IVA en el e-commerce

25/05/2015

2015-mayo-opi-ESIC-Antonio-Gasparet

Cofundador en Digital2G, antiguo alumno del Máster en Digital Business de ICEMD, el Instituto de Economía Digital de ESIC

El 1 de enero de 2015 comenzó a aplicarse la nueva legislación de IVA que conlleva modificaciones en su normativa en el ámbito europeo.
Hay algunos cambios que afectan de forma específica al IVA en el e-commerce es decir, a las compras realizadas a través de internet o mediante app móviles.

Esta actualización de la normativa es conocida con el nombre de EU VAT One-Stop Shop o EU VAT MOSS y la podéis consultar en el portal de la Unión Europea. Afecta a la venta de servicios y productos digitales (ebooks, software, hosting, juegos, app…) a particulares, dentro de la Unión Europea, excepto a aquellos territorios que están excluidos de pagar el IVA.

El cambio fundamental es para las empresas que venden bienes digitales a particulares (B2C), que deben aplicar el tipo impositivo de IVA del país en el que se encuentra el comprador (sujeto pasivo) y no en el tipo de donde tiene su sede la empresa que factura, tal y como ocurría hasta ahora.

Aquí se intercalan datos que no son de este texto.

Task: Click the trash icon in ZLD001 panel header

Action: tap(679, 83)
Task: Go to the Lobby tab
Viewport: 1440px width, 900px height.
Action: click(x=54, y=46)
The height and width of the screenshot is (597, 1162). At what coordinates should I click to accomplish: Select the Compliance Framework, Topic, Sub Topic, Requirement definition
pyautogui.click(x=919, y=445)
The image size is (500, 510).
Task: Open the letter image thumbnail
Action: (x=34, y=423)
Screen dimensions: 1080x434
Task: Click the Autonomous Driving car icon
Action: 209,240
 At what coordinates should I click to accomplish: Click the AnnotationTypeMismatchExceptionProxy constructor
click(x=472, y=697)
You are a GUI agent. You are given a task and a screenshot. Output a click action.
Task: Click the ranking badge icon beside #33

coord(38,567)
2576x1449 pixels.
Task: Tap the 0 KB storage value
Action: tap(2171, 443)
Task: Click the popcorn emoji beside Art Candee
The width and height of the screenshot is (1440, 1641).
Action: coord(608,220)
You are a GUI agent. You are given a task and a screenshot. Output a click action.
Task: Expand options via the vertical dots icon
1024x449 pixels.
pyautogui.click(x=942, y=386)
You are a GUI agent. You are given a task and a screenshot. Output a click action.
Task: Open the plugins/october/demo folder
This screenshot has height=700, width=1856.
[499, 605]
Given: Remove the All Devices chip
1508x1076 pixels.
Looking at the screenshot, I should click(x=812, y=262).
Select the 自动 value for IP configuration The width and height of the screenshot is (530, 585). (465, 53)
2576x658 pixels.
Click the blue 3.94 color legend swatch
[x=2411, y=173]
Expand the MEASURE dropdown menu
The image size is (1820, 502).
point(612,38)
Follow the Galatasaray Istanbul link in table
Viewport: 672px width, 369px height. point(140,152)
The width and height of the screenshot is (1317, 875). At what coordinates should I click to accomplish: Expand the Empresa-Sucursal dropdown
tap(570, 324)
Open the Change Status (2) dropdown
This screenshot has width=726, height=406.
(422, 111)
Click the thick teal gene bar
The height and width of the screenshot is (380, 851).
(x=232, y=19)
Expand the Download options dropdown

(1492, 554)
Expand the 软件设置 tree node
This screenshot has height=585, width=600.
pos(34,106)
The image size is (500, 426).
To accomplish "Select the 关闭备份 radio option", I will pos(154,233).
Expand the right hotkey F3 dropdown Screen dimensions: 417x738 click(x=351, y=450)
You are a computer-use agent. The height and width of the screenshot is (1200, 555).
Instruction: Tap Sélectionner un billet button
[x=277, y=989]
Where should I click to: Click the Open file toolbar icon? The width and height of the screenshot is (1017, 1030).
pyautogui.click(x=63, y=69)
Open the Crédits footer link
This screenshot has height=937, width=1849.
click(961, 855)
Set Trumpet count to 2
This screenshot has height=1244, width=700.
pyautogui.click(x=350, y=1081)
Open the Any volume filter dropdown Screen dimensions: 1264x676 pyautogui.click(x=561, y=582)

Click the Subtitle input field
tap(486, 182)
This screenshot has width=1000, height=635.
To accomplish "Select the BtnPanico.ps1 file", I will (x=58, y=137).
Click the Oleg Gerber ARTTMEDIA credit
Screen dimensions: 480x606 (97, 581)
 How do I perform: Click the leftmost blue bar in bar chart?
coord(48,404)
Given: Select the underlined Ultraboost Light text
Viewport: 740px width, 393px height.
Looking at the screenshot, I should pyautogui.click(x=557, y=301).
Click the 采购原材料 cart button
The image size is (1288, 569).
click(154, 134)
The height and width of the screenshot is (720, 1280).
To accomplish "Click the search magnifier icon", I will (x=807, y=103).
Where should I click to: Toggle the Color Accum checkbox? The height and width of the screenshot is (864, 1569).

Esto solo afecta a las ventas a particulares ya que las que se realizan de empresa a empresa e intracomunitarias están exentas de IVA.
¿Qué ocurre con los productos físicos?

Cuando cualquier empresa hace una venta de un producto físico a un cliente de otro país de la Unión Europea, es la empresa que factura la que tiene la facultad de elegir qué tipo de IVA va a aplicar: el del país de la empresa vendedora o el del país del cliente (sujeto pasivo).
Siempre que la empresa vendedora no sobrepase una cifra de ventas anuales a clientes de un mismo país. Con esto ocurre igual que con los tipos de IVA, que para cada país la cantidad es diferente. Esa cantidad límite va desde los 35.000 euros a los 100.000 euros, dependiendo del país.

Podéis consultar esta cantidad país por país y más información útil en el portal europa.eu.

¿Cuál es entonces la diferencia?

La diferencia fundamental es que en los productos digitales no hay posibilidad de elección, ni cantidad límite; se va a tributar en el país y al tipo impositivo del país del comprador.

¿Por qué es importante este cambio de legislación?
Porque las diferencias de tipos impositivos entre países de la Unión Europea son grandísimas.
Por ejemplo en los ebooks, el IVA luxemburgués es del 3 %, para el software y aplicaciones móviles es de un 15 %, mientras que el IVA en España para ambos productos es del 21 %.

¿A quién beneficia el cambio?
A primera vista, puede suponer el fin de las ventajas que las grandes multinacionales tienen al establecerse en países con impuestos bajos, pasando a tener como mínimo el mismo tipo impositivo de un impuesto directo como es el IVA, y perdiendo así esa ventaja competitiva que tenían a la hora de establecer precios de venta al público.

Pero no olvidemos que el IVA es un impuesto sobre el consumo que recae en el cliente final, que es quien va a pagar la subida, y que estas multinacionales siguen beneficiándose de otras ventajas por establecerse en estos países.

Por otro lado, estos cambios en la legislación tributaria han traído una serie de obligaciones difíciles de cumplir para la pequeña y mediana empresa y muy sencillas de solventar para las grandes multinacionales.

Obligaciones que se traducen en costes tales como:
– Darse de alta y tributar en cada país donde se tenga un cliente.
– Adaptar las facturas a las particularidades fiscales de cada país donde se venda.
– Identificar el país de residencia del cliente. Este dato lo tenemos que confirmar, al menos, por dos medios (dirección, teléfono, país de emisión del pago…).
– Guardar la evidencia de la residencia de nuestro cliente en un servidor dentro del territorio de la Unión Europea durante al menos diez años.

Para ayudarnos a cumplir con estas obligaciones, en cada país se ha creado un organismo al que podemos consultar, donde darnos de alta y hacer las declaraciones. En España en concreto tenemos para ese fin este enlace de Agencia Tributaria

En definitiva, las empresas que quieran cumplir con la legislación y vender en todos los países de la unión, tienen que adaptar su negocio y procesos, con la consiguiente inversión en tiempo, conocimiento y tecnología.